Colonia del Sacramento was returned to Portugal in the Treaty of Paris, but Santa Tecla, San Miguel, Santa Teresa and Rio Grande de São Pedro remained in Spanish hands.
The Portuguese started assembling troops and harassing the Spanish in 1767. Over the years, the Portuguese built up an army of 6,000 men, considerably more than the 1,450 Spanish troops in the area. The matter escalated in February 1776 when two Portuguese fleets under Robert MacDouall and Jorge Hardcastle landed troops near the fortress of Rio Grande de São Pedro, and started shelling the Spanish fort. A Spanish fleet under Francisco Javier Morales drove off the Portuguese fleet after a three-hour battle in which the Spanish fleet suffered 6 men killed and 24 wounded, and the Portuguese lost two ships.

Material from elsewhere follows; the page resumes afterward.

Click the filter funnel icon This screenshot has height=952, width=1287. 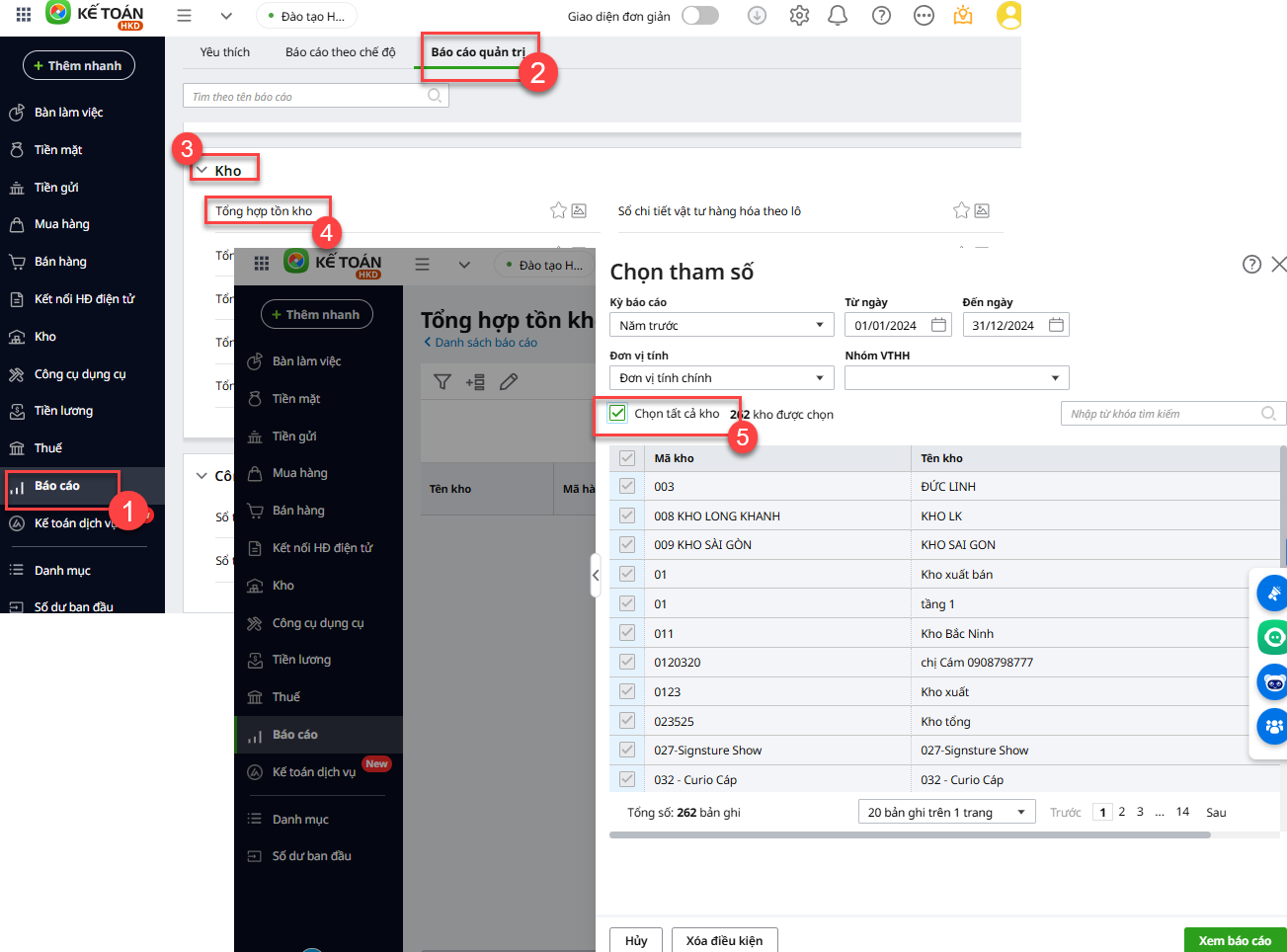(x=442, y=382)

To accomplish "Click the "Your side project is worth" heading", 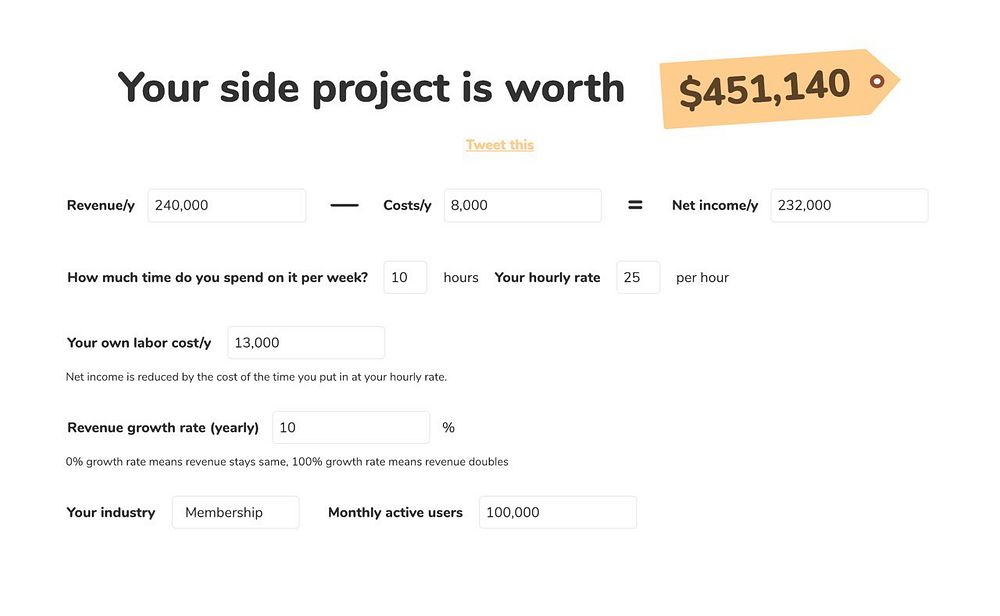I will coord(371,88).
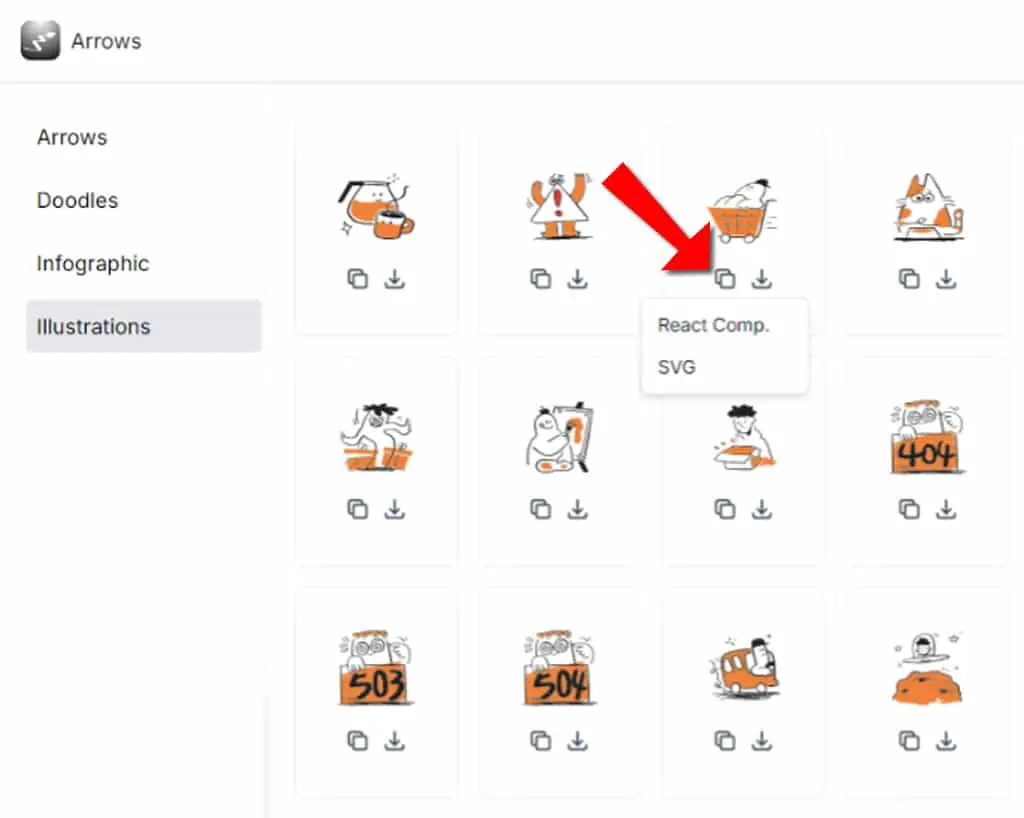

However, the Portuguese land forces advanced on the fortified position, and the Spanish commander, Juan José de Vértiz y Salcedo, was forced to withdraw and give up the entire Rio Grande area.
Peace
On 24 February 1777, King Joseph I died, and his daughter and successor Maria I dismissed Pombal and concluded on 1 October the First Treaty of San Ildefonso with Spain.
Spain returned the island of Santa Catarina to Portugal and recognised Rio Grande de São Pedro as Portuguese territory but kept the strategically-important River Plate port town of Colonia del Sacramento, which the Portuguese had founded in 1680, with the rest of the Banda Oriental (Uruguay), and also kept the Misiones Orientales. In return, Spain acknowledged that the Portuguese territories in Brazil extended far west of the line that had been set in the Treaty of Tordesillas.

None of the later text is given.